In 1978, he became the head minister at the large, interdenominational Riverside Church in New York City, where he advanced his often affluent congregation toward addressing problems of unemployment and juvenile offenders.
Last October, I arranged a telephone interview about the Iraq war with Rev. Coffin from his Strafford, Vermont home. Though seriously ill, he was typically upbeat: “How are you, Reverend?” “Better than I have any right to feel, the rest is commentary,” he replied.
He made a number of cogent points in the interview, to wit:
What the rest of us have to remember is that dissent in a democracy is not unpatriotic, what is unpatriotic is subservience to a bad policy.
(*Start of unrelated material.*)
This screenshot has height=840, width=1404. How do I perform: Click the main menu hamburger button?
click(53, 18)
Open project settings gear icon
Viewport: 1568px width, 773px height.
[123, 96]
Local clergy must brave the accusation of meddling in politics, a charge first made no doubt by the Pharoah against Moses. When war has a bloodstained face, none of us have the right to avert our gaze.
And the search for peace is biblically mandated. If religious people don’t search hard, and only say ‘peace is desirable,’ then secular authorities are free to decide ‘War is necessary’.
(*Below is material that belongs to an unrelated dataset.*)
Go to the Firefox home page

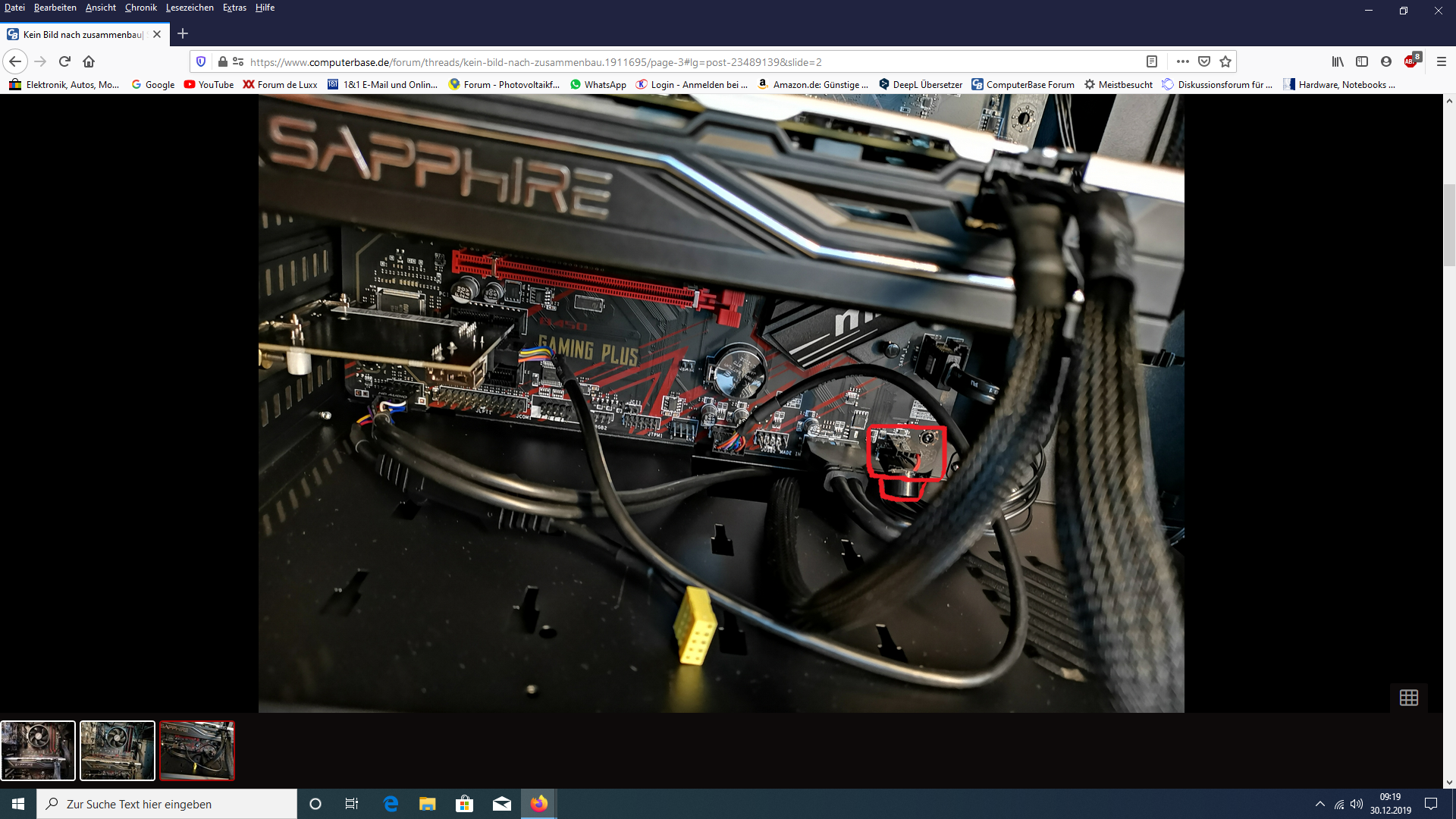(x=89, y=61)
I think the absence of a draft has much to do with the present lack of student protest. On the other hand, I think the colossal blunders of the administration will quicken an antiwar movement faster now than during the Vietnam war.
What we shouldn’t do is to believe President Bush when he says that to honor those who have died, more Americans must died. That’s using examples of his failures to promote still greater failures.
I asked him what he thinks should be done by the peace movement? He was direct, saying “I am very much in favor of well thought out, nonviolent civil disobedience, of occupying congressional offices, telling lawmakers, ‘You have to stop the slaughter, to admit mistakes and to right the wrong.'” (Click here to read the entire interview.)
Reverend William Sloane Coffin passed away in Strafford on April 12 at the age of 81.
Five weeks earlier, another storied man of conscience who waged peace for 65 years died at the age of 88 in Santa Rosa, California. Caleb Foote was such a profound war-resister that he spent 18 months in federal prison because he did not want to easily fake a religiously-based conscientious objection status, since his opposition was based on humanistic principles.
He went on as a law professor to engage decades of championing racial, economic and criminal justice. Not just by representing aggrieved defendants but by also putting forth studies which addressed systems of reform. He spent his later years active in local conservation initiatives.
Should their relatives and many friends and admirers be contemplating the extension of their legacies, they may wish to consider establishing an institution dedicated to the thought and action which these two men demonstrated.
Around two years ago, Reverand Coffin’s was honored at a large dinner in New York City. After eloquent encomiums by several noted speakers, he rose to give a few remarks. Listening on C-SPAN radio, I paraphrase one of his urgings to carry on: It is as if our long gone, valiant reformers in our country’s history were reaching out to us and saying “finish the job, finish the job.”